Die spannendste Entwicklung macht Joanna Lissai in der Rolle von Henriettas Schwester Margaret. Zunächst versteht sie die Schwester nicht, die Familie und bürgerliches Leben hinter sich lässt, um als Wissenschaftlerin zu arbeiten. Später gelingt es ihr, die geliebte Schwester zu verstehen. Sie ebnet ihr Wege. So legt die Dramatikerin Anderson spannende Entwicklungspotenziale in ihren Figuren an, die die Spielerinnen in Pforzheim mit Leben erfüllen.
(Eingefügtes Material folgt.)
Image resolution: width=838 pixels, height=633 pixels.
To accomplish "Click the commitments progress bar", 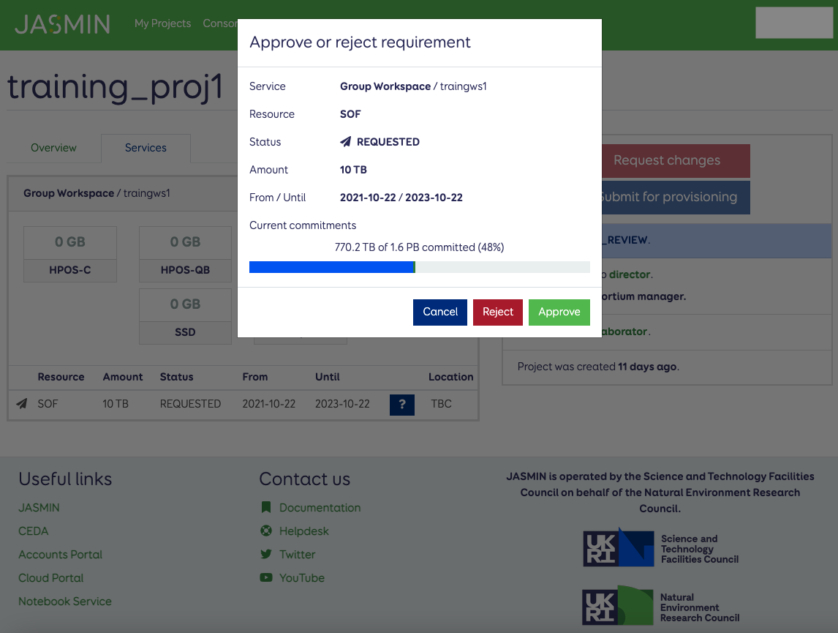I will tap(419, 267).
Die Widersprüche seiner Figur legt auch Max Ranft offen. Sein junger Forschungsassistent ist ein leidenschaftsloser Arbeiter, dem Henriettas Kreativität und Begeisterung fehlen. Anfangs lässt er sich in die Liebe zu der jungen Frau fallen. Dann entscheidet er sich für eine Zweckehe.
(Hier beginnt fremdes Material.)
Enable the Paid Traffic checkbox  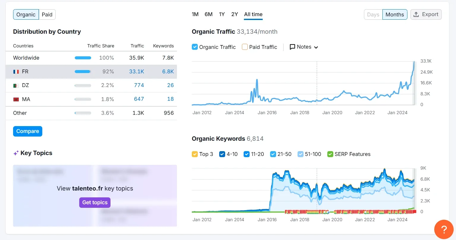[x=245, y=47]
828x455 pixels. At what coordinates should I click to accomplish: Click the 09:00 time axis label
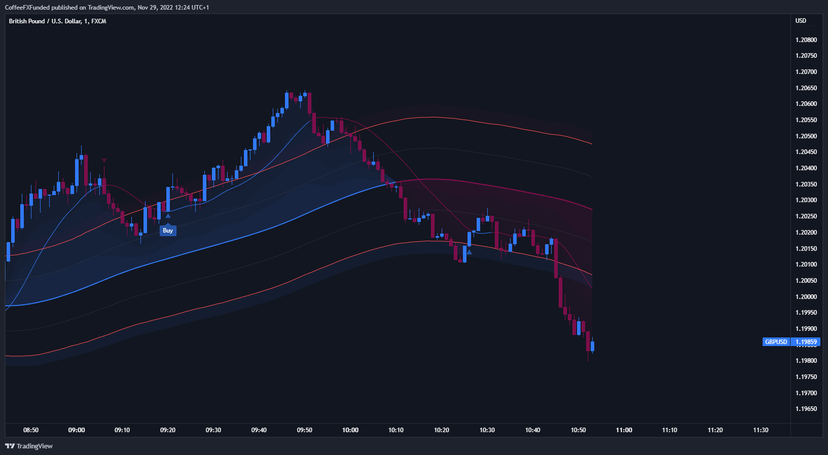coord(77,430)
Tom-Henry Löwenstrom gelingt es nicht nur, den Spieler:innen Freiräume zu schaffen. Der junge Regisseur findet in Gundersons allzu gefällig gestricktem Stück Tiefenschichten, die er mit dem Pforzheimer Ensemble austariert. Gerade Max Ranft, der die einzige männliche Rolle im Stück verkörpert, geht da lustvoll mit. Hinter der smarten Fassade des jungen Wissenschaftlers fletschten Arroganz und Frauenfeindlichkeit die Szene. Eiskalt macht er sich das wissenschaftliche Know-How der Frauen zunutze, die er aus der eigentlichen Forschung drängt. Dass Henrietta es dennoch schafft, das Geheimnis der Cepheiden und damit der Unendlichkeit zu lüften, liegt an ihrer eigenen Kraft.
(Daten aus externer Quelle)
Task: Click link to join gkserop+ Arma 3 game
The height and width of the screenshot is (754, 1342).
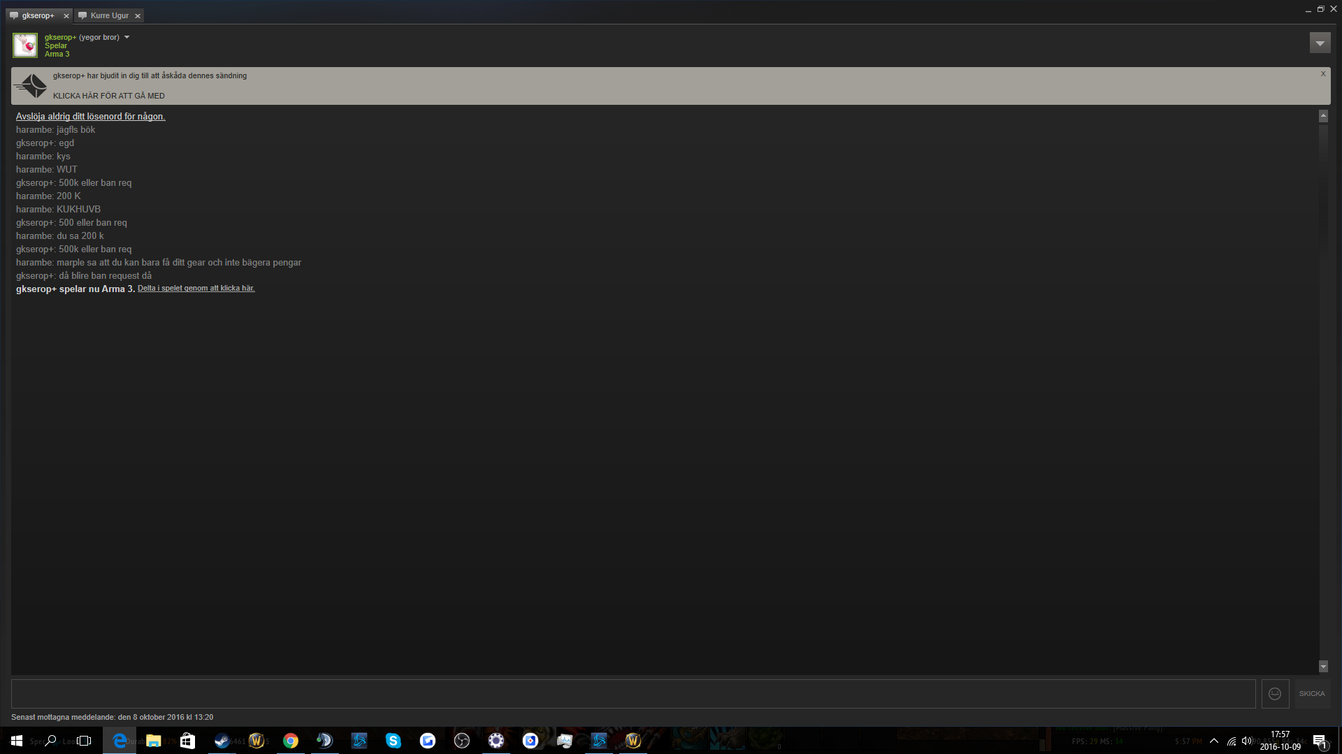Action: tap(196, 288)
In den USA sind Lauren Gundersons Stücke sehr populär. Aus der Sicht des deutschen Regietheaters erscheinen ihre Texte oft zu sehr in schlichten Narrativen verhaftet. Da geht die Dramatikerin, die unter anderem junge Dramaturg:innen ausbildet, zu stark nach einem vorgefertigten Schema vor. Andreas Frane, Schauspieldirektor des Theaters Pforzheim, hat die Dramatikerin entdeckt und den historisch aufgeladenen Text frisch und schnörkellos ins Deutsche übersetzt. Die Zwischentöne aufzuspüren, gelingt ihm. Regisseur Tom-Henry Löwenstrom spielt mit den Möglichkeiten, die die Vorlage bietet. Dass es er es schafft, die Tiefenschichten vor allem in der Figurenkonzeption zu Tage zu fördern, liegt nicht zuletzt an der mitreißenden Komposition des Sounddesigners und Komponisten Till Meiler. Er stürzt die Akteur:innen mit wilden Klanglandschaften in die Abgründe hinein, die der Text nur anreißt, aber nicht öffnet. Das geht unter die Haut.